I started my answer talking about the value of real life relationships. I am a fan of social media and value it as a tool to use to keep in touch with friends and family across the country and across the world, but in my opinion it cannot match real face to face friendships.
I became a Christian at the age of 16 and since then have been a part of four different churches in three different towns – one Anglican, two Pentecostal, and one Methodist. They are four quite different churches with different styles, different demographics of congregations and some differing theological viewpoints. Many differences but I want to draw attention to a similarity. In each one I made friends – or rather, I was made friends with! I’m not the most ‘people’ of people (my husband on the other hand is a charmer and does plenty of friend making for the both of us!) but as I look back over the landscape of my life in past 7 years I can see a number of Christian people, particularly women and particularly women who are older than me, lining the way. They have played a very significant part in my life and my journey as a disciple. They have a part in who I have become and am becoming. They have demonstrated a simple, heartfelt, unwavering care for me. Some I have been and am very close to, some I don’t know very well but have received many a friendly smile or hello from. Some have been around for years, some for a few months or even weeks. Two were my youth leaders back at the very beginning; an unforgettable example of how to share your life (including the sucky bits) with young people and by doing this show them how God is there through it all. One was my host for two years; she welcomed the most random of people into her home (including me) and lived a beautiful combination of generosity, prayer and evangelism daily. Another is an elderly lady who always gave fabulous hugs while everyone else shook hands during ‘peace be with you’; the only person I felt comfortable to share a room with at the church weekend away.

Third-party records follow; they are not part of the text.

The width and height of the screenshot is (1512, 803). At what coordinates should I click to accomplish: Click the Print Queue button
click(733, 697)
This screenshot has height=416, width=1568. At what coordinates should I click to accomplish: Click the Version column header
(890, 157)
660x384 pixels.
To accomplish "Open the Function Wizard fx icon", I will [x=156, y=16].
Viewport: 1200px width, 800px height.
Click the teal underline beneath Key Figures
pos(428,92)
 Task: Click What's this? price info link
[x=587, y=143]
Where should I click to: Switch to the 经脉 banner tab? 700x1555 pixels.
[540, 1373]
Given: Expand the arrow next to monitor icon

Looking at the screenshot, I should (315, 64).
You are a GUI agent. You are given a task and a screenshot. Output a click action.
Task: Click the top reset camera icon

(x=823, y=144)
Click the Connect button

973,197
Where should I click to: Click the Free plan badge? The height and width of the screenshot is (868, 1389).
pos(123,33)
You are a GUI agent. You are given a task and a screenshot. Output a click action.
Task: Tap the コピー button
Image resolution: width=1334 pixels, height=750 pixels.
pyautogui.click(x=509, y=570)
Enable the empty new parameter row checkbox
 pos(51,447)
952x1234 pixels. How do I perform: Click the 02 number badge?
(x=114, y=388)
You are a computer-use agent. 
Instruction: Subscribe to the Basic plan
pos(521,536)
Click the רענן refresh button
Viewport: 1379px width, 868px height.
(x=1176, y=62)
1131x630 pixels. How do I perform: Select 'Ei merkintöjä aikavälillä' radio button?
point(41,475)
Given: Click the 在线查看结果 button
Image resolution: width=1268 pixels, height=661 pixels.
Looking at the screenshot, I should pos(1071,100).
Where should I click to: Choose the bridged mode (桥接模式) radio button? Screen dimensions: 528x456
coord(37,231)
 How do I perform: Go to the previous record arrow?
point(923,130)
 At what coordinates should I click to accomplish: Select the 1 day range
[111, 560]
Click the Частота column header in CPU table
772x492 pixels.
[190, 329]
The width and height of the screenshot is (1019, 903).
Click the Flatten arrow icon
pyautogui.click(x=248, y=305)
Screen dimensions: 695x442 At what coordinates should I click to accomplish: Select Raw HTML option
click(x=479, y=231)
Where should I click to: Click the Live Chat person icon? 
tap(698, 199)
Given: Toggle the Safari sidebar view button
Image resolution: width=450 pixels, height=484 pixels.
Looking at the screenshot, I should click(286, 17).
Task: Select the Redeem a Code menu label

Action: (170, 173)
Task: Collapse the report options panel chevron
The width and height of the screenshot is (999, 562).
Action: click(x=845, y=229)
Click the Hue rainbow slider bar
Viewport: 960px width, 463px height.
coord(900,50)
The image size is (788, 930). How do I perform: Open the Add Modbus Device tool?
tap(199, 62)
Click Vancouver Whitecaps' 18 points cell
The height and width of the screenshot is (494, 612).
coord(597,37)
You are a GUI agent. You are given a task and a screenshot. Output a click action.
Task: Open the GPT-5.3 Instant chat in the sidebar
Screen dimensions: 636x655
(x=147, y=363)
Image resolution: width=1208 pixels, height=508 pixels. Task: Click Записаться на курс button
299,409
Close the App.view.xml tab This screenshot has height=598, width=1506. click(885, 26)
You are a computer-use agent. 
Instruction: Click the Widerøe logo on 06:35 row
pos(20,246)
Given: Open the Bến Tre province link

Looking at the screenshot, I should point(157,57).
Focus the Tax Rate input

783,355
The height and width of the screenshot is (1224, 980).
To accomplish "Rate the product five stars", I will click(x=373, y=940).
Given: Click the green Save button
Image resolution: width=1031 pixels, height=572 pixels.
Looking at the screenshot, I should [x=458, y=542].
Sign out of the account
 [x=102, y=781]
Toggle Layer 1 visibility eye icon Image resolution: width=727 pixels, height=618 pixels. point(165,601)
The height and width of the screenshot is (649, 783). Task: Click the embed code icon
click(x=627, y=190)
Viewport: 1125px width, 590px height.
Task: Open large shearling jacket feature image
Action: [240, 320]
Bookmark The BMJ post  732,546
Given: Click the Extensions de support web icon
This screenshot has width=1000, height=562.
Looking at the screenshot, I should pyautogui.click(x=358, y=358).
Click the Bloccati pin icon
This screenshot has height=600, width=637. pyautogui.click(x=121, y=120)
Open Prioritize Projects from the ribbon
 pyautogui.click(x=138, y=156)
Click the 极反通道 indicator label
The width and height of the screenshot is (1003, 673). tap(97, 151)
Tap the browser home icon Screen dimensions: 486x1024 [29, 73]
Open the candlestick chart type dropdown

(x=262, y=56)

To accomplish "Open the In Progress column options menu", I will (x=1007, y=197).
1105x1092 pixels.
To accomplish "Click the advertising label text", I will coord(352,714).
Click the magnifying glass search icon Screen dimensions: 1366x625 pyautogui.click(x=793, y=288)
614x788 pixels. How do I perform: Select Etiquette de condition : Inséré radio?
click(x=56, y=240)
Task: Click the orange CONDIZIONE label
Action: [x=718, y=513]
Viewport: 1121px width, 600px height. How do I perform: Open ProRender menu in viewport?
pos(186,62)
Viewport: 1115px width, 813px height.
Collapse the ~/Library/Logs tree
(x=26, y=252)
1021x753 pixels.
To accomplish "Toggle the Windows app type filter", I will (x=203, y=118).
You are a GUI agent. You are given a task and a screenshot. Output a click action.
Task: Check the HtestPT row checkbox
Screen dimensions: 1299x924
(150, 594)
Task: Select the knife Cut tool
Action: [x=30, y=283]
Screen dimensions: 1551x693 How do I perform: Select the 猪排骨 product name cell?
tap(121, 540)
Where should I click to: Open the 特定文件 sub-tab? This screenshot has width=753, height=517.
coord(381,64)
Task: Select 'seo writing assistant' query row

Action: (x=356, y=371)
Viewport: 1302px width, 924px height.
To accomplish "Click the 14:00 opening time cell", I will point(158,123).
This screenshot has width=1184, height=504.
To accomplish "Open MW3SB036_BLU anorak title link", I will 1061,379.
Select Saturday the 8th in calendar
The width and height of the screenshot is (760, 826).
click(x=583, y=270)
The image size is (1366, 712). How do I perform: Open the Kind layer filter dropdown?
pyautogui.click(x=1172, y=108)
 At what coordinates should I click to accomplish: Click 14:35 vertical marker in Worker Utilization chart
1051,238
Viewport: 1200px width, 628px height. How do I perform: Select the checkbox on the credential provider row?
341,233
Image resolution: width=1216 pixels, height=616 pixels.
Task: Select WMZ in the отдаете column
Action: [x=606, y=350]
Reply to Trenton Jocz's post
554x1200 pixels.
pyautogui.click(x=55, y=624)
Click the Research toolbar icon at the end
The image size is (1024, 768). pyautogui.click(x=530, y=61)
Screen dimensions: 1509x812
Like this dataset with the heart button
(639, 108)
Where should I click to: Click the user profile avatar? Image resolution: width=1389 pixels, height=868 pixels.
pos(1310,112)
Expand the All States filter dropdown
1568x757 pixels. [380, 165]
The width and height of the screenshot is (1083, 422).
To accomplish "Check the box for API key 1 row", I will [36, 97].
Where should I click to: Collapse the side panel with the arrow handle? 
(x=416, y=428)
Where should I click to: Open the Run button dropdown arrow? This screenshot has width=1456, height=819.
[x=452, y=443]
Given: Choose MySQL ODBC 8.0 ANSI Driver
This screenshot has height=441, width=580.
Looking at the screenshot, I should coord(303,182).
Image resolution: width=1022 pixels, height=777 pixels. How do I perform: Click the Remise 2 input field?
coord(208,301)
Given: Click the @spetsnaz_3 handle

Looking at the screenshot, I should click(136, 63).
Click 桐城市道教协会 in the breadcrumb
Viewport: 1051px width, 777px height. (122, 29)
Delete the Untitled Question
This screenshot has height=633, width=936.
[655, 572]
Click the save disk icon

Some of our church friends at our wedding

Young people need these sorts of relationships. They need more than Facebook friends and Twitter followers. They need people who will notice when they don’t turn up for a few weeks. They need people who will cook a good healthy meal with plenty of vegetables for them when they are living on pasta and cheap tomato sauce at university. They need people who will believe in them. They need people who will sit next to them at church. They need people who will invite them round for a cup of tea. They need people who will tell them they are praying for them when they have exams. They need people who will say ‘you look lovely today’. They need people who will send them encouraging cards when they have moved far away from home. They need people who will look them in the eye and say ‘are you ok?’. They need role models, companions, stories to learn from and shoulders to cry on. They need people with wisdom and experience, with love, with hugging arms and squeezing hands and praying hearts who are actually there in their lives.
Church can offer the sort of community that I haven’t found anywhere else. Young people may not often come into contact with people of other generations other than family and teachers – I don’t think I did, until I joined a church. Now I have friends in their 0s, 10s, 20s, 30s, 40s, 50s, 60s, 70s, 80s and 90s!!
Young people; chat to the older people around you. The chasm between generations needs to be crossed from both sides. Get to know them as individuals. Make an effort to build a friendship with someone outside of your normal comfort zone. It will brighten up your life and theirs. 
Older people; don’t underestimate what you can contribute to a young person’s life today. As I told the women at the MWiB conference, God has put you where you are as the person that you are today. You can cross the chasm. Be brave - reach out to a young person. It really will be good for them and good for you. Your love and care will make a huge difference.  The internet is no match for you.